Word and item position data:
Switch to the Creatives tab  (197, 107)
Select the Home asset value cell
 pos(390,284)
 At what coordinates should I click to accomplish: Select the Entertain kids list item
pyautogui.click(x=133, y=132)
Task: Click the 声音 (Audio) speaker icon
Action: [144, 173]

• [Instructions for the task]:
Reproduce these lines without any changes.

• [Solution]:
Switch to the Creatives tab  (197, 107)
Select the Home asset value cell
 pos(390,284)
 At what coordinates should I click to accomplish: Select the Entertain kids list item
pyautogui.click(x=133, y=132)
Task: Click the 声音 (Audio) speaker icon
Action: [144, 173]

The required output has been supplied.